Инна обошла кинотеатр, но меню не увидела. Она решила, что была невнимательна, и пошла во второй раз, ощупывая глазами стены. И вдруг она поймала себя на том, что кружит, как лошадь в шахте. Мать рассказывала, что в прежние времена в шахтах работали лошади и двигались по кругу десять и двадцать лет. Потом они слепли, но не знали об этом, потому что в шахте все равно темно. А потом их поднимали на землю, но они уже не могли видеть ни неба, ни травы. И, очутившись на земле, начинали ходить по кругу, хотя это было уже не надо. Но иначе они не умели.

Инна сошла с круга, пересекла дорогу и направилась к автобусной остановке. Подошёл автобус. Она вошла в него и села на сиденье, которое было выше остальных. Автобус тронулся. Инну стало сильно трясти, и она догадалась, что сиденье располагается на колесе. Она пересела поближе к водителю, но тогда по ногам пахнуло жаром, видимо, в этом месте была отопительная система.
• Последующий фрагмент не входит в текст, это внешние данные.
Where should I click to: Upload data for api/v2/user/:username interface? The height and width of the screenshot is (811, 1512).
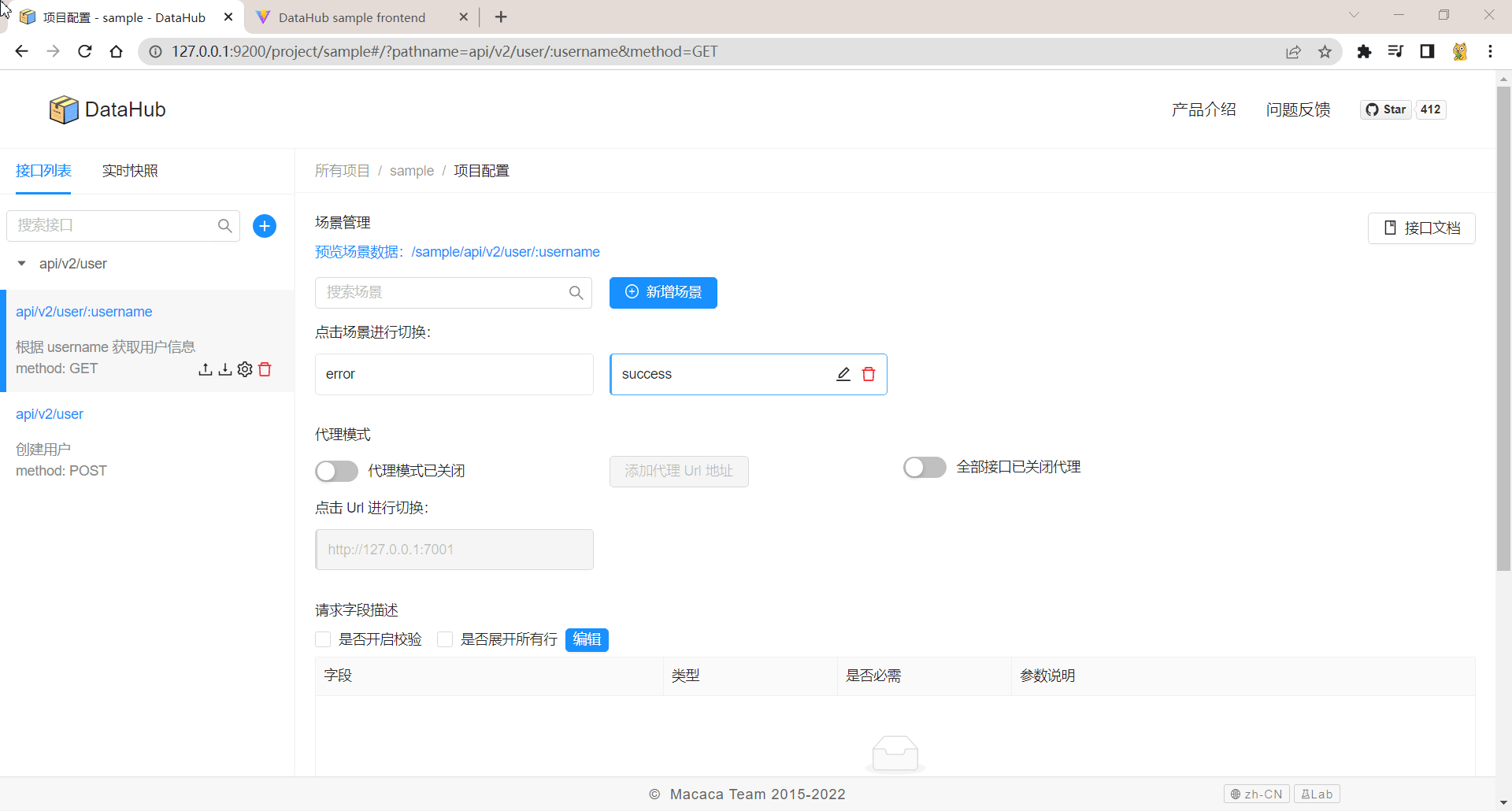[206, 369]
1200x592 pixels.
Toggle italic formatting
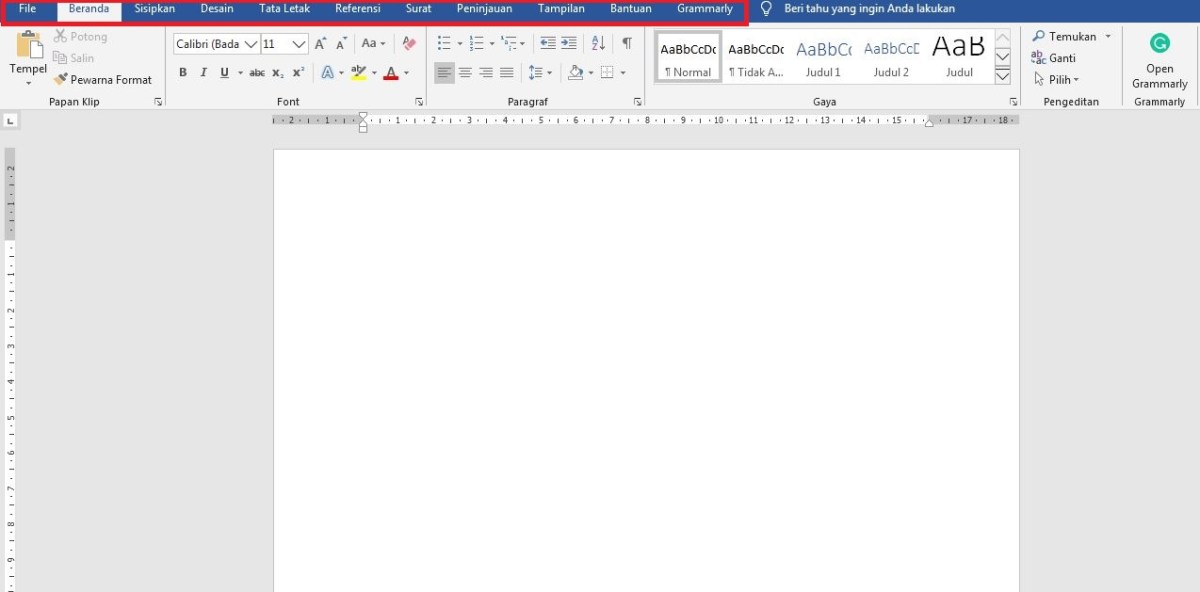[203, 73]
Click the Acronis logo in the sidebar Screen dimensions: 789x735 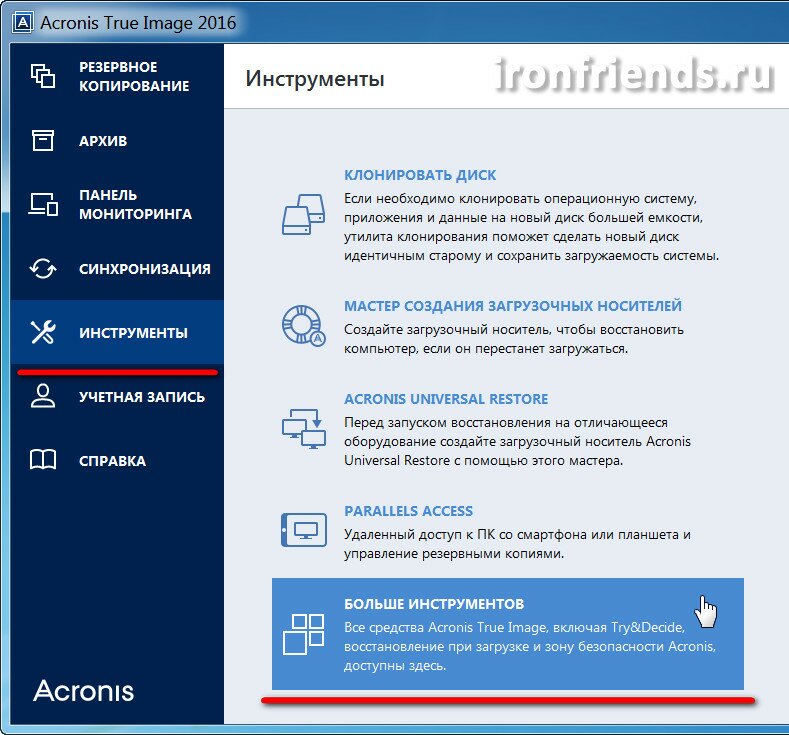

Инна встала и поехала стоя в полупустом автобусе, держась за ручку. Думала о том человеке, которого она любила. Он, наверное, решит, что Инна стоит в длинной очереди за билетом. Потом ему надоест ждать, он выйдет из машины и поднимется по лестнице к кассам. Там он спросит у кассирши: «Вы здесь не видели… такую высокую блондинку?» Потом он обойдёт вокруг кинотеатра, вернётся в машину, подождёт ещё немного и поедет домой. А во втором случае, то есть в том случае, если бы Инна не ушла, они вдвоём бы пошли в кино, потом он проторчал бы у Инны, а потом поехал домой. Во всех случаях он возвращался домой, как самолёт на аэродром. Полетает и приземлится. Но у самолёта – расписание и график, а у этого – свободный полет. У него никто не спрашивает отчёта. Он пользуется полной свободой внутри жестоких обязательств. Как орёл в зоопарке. Инна вспомнила его мрачное лицо, подумала, что никакой он не орёл и не самолёт. Несчастный человек. И его причины – действительно очень уважительные причины, и он горит с четырех сторон, как подожжённая газета. И он любит её, Инну, как сейчас говорят: по-своему. Наверное, ту лошадь в шахте тоже любили по-своему, и по-своему сочувствовали, и давали ей с ладони сахар и пряники.

Инна доехала до станции метро, сошла с автобуса и разыскала телефонную будку. Набрала номер Адама. Номер состоял только из чётных чисел, легко запоминался, был прост и ясен, как Адам. Запели гудки. У Инны было сейчас состояние, как тогда, в лесу, после суда. Хотелось сказать: «Мне страшно. Спрячь меня. Спаси. Черт с ней, с твоей собакой. Не вечная же она, в конце концов…»

В этот день с утра Вадим Панкратов отправился на работу в патентное бюро, но ни на чем не мог сосредоточиться. Он полулежал на стуле в своём кабинете, вытянув ноги, и думал о том, что «депрессия» происходит от слова «пресс». Тяжёлый пресс давит на нервы, и они отказываются реагировать на любые раздражители: приятные – вроде встречи с сотрудниками. И неприятные – вроде голода. Вадим не мог ни есть, ни радоваться.